So for the last week I have been busting my ass and I have gained 1.5 pounds! WTF? I worked out 5 days last week burning 300 calories each workout and skipped yesterday (explanation to follow), but I was right back at it today. I see my surgeon on Thursday and wanted to be down my full 10 pounds and I don't think it is gonna happen now. I will say that I know sometimes when you are working out you gain....muscle weighs more than fat...blah blah blah. I also have my period right now and know that can cause a little gain as well. I am just so frustrated that I am working so hard and have gained. This is when I normally would give up, grab a bag of crap and a chocolate bar and go to town. I WILL NOT DO THIS! Will not. I am just frustrated.
On another note....
I got my IUD inserted yesterday, thus no workout. OUCHIE! This was a little tough for me. I got it taken out a year and a half ago because we wanted to try for another baby....no luck.

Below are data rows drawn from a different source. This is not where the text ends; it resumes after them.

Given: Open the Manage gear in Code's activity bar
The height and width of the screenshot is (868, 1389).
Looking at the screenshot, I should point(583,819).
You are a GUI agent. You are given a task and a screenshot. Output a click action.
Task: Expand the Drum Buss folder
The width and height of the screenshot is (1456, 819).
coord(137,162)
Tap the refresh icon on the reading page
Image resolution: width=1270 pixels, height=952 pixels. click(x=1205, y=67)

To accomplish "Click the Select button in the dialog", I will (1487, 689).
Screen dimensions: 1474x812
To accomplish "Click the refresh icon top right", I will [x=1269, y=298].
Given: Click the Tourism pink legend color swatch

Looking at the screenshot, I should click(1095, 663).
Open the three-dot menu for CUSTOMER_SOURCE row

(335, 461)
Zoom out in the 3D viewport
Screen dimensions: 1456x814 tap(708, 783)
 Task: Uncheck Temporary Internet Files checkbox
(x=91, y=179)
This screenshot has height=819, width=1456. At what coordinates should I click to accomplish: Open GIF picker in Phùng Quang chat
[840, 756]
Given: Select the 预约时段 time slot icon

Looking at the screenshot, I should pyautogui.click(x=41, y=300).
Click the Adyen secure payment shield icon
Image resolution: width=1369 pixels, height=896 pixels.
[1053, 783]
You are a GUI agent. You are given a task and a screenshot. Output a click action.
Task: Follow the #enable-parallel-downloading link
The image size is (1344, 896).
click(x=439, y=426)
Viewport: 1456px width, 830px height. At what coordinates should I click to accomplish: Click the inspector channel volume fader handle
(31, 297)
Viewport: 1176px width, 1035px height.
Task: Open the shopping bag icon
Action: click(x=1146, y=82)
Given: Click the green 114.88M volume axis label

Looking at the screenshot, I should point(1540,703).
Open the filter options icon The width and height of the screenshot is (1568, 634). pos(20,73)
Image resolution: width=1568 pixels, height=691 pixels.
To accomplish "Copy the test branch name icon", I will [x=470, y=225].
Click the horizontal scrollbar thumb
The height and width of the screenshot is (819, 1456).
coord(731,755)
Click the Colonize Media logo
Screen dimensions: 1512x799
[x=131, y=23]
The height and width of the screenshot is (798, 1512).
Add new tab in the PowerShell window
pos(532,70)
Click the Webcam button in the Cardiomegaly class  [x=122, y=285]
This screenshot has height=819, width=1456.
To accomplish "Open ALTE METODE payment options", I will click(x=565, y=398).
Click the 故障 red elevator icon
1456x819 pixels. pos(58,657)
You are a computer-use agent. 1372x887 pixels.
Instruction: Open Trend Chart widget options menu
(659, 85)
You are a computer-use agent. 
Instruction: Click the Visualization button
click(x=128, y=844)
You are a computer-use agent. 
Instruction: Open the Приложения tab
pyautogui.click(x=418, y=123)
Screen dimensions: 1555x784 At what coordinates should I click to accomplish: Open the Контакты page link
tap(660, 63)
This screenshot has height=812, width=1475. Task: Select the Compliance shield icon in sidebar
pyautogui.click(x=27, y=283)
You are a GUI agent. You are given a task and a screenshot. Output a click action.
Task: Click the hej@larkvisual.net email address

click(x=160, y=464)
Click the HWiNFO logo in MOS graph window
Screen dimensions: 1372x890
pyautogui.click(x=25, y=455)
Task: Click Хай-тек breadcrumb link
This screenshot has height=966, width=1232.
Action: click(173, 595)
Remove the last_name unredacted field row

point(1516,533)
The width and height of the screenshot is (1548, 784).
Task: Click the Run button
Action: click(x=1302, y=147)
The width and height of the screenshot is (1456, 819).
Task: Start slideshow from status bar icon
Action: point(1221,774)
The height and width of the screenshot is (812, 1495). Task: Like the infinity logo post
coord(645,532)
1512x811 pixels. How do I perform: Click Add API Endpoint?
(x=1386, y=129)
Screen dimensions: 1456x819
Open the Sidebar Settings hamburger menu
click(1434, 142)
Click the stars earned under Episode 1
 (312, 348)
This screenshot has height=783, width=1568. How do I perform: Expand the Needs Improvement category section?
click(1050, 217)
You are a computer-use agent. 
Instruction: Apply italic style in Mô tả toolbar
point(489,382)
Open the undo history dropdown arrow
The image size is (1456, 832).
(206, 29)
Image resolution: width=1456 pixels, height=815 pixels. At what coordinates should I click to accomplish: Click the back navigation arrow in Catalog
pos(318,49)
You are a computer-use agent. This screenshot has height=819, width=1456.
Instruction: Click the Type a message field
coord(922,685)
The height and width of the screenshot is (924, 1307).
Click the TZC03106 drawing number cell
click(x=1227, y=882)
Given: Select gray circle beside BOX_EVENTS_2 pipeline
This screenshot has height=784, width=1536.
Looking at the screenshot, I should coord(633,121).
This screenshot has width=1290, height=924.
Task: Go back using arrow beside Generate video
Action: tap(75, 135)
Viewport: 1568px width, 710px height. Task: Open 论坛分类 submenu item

I have PCOS and a lot of issues with fertility. We did months of meds and monitoring and nothing. This kind of jump started my lap band journey. I NEED to get some weight off to get pregnant, bottom line. The next baby will probably be the last and I want to enjoy the process of getting pregnant and enjoy the pregnancy. I don't want to have to worry about high blood sugars or high blood pressure. I want to enjoy it. This of course it not my sole motivator, but definetely one of them. It was tough for me to get th IUD put back in because it was a finalization of the fact that there will for sure be no more babies for the next 18 months. I know in my mind that I can't get pregnant right after being banded, but my heart didn't make the connection till yesterday. I feel better today, and am trying to focus on the positive....I am getting banded in ONE MONTH!! WOOT! I can't wait, I really can't. This has been a tough, but rewarding journey so far. I can only imagine what the months to come will bring.
Wow! My hubby took the kids to play and the house is oddly quiet. I think I will grab a book, go to the porch swing and relax away....oh wait....my house is a mess. Maybe I should clean.....*sigh* It never ends does it? At least it will be a quiet cleaning!